→ TRAVAIL À FAIRE:
- A) Restituez à l'identique le passage de l'extrait sur la rupture conventionnelle allant de « Il faut ainsi » jusqu'à « la date d’homologation. » inclus.
- B) D'après l'extrait sur la rupture conventionnelle, de combien de jours calendaires les parties disposent-elles pour se rétracter à compter de la signature de la convention ?

→ EXTRAIT CHOISI:
________________

En effet, il faut se souvenir que les parties ont 15 jours calendaires pour se rétracter à compter de la signature de la convention.
A la fin de ces 15 jours, la partie la plus diligente fait parvenir la demande d’homologation à la DIRECCTE. Cette dernière dispose de 15 jours ouvrables donc au minimum 17 jours, délai d’envoi de la lettre recommandé non compris, pour homologuer la convention, ce qui fait déjà un minimum de 32 jours.
Il faut ainsi impérativement tenir compte des délais postaux et des éventuels jours fériés. L’idéal est de fixer la date de la rupture du contrat de travail au minimum 40 jours après la date de la signature.
Il convient de rappeler que la DIRRECTE refuse systématiquement d’homologuer les conventions de ruptures conventionnelles qui ne respectent pas les délais ou dont la date de rupture, du fait des délais postaux par exemple, est antérieure à la date d’homologation.
Une façon d’éviter cette difficulté est d’indiquer dans la rupture conventionnelle que le contrat de travail se terminera le lendemain de l’homologation de la convention par la DIRECCTE. Cette solution a été approuvée par la Chambre Sociale de la Cour d’Appel de Rouen par arrêt du 02-10-2012 N° 11/03752 et ceci même si le formulaire de transmission à la DIRECCTE fait mention d’une autre date.

________________

→ ENTRÉES EXTRAITES:

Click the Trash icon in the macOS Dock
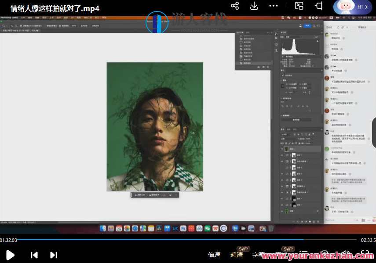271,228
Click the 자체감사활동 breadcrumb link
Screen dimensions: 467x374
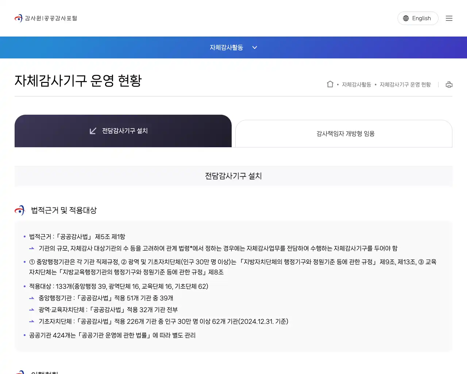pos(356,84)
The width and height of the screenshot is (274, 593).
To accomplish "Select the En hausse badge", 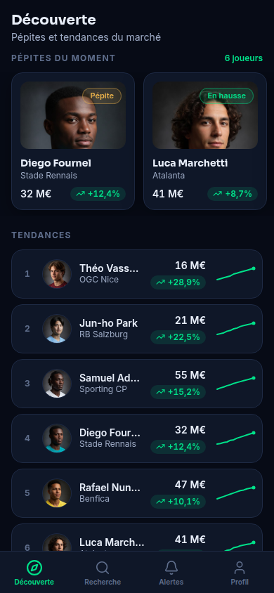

________________

→ RÉPONSES PAR CONSIGNE:
- A)
Il faut ainsi impérativement tenir compte des délais postaux et des éventuels jours fériés. L’idéal est de fixer la date de la rupture du contrat de travail au minimum 40 jours après la date de la signature.
Il convient de rappeler que la DIRRECTE refuse systématiquement d’homologuer les conventions de ruptures conventionnelles qui ne respectent pas les délais ou dont la date de rupture, du fait des délais postaux par exemple, est antérieure à la date d’homologation.

- B) Elles disposent de 15 jours calendaires.